Let's say prices have begun falling; panic and pandemonium rule the market. An investor might observe this and foresee that all this panic will only result in the prices being driven down even further. As a result, he might sell some stock he intends to actually hold on to and buy it back when the prices fall even further. This is known as selling short.
If you want to buy into a bear market to make the most of falling prices, but do not have sufficient investment capital, you may consider margin trading where you put in a part of the capital and the broker puts in the rest.
A word of caution: margin trading is riskier than investing with your own capital.
When you buy a call option, you buy the right (but not the obligation) to buy the stock at a particular price by a particular date. If the stock price is currently Rs 100 and the trader expects the price to bounce back to Rs 120 in a few months, he might use the current fear in the market to get a call option for Rs 100 or Rs 80. He will usually not have a hard time getting such a call option in a bear market because people will be panicking about the stock price running into the ground.
Alternatively, if you're feeling less optimistic, you could buy a put option. This kind of options contract gives you the right (but not the obligation) to sell stock at a particular price by a particular date. Let's say the stock price is currently Rs 50 and you're expecting it to rise to Rs 45. You'll make a deal to sell the stock at Rs 48.
Depending on the rate of interest being offered, government bonds and muni bonds might be a good option for investing as the government represents a low default risk - you hardly expect the government to run off with your money irrespective of how the bulls and bears are trading.

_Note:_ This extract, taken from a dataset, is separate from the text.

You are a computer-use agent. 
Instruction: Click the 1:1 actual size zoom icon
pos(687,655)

Provided you have investments in strong stocks, and especially if you are a passive investor, sit tight and wait for the storm to pass. The stock market will usually bounce back after the factor that drove the bear market is resolved or becomes old news.

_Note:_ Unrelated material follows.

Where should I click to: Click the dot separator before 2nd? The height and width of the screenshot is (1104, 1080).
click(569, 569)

Especially if you find yourself with more time on hand (and sufficient experience, confidence and disposable income), you could consider day trading where the trader attempts to benefit from small pricing changes throughout the day. He buys at a lower rate and sells at a higher rate but does so in high volumes - he'll make many trades in a single day and will also trade a large volume of shares. Day traders compulsorily sell all their shares by the end of the day.
A word of caution: You must understand technical analysis and have a sufficient risk appetite.
The various bear market trading strategies suggested here have varying levels of risk and traders must be prepared to understand and bear the necessary risk to access potentially higher profitability. Research more extensively about your chosen strategy before investing.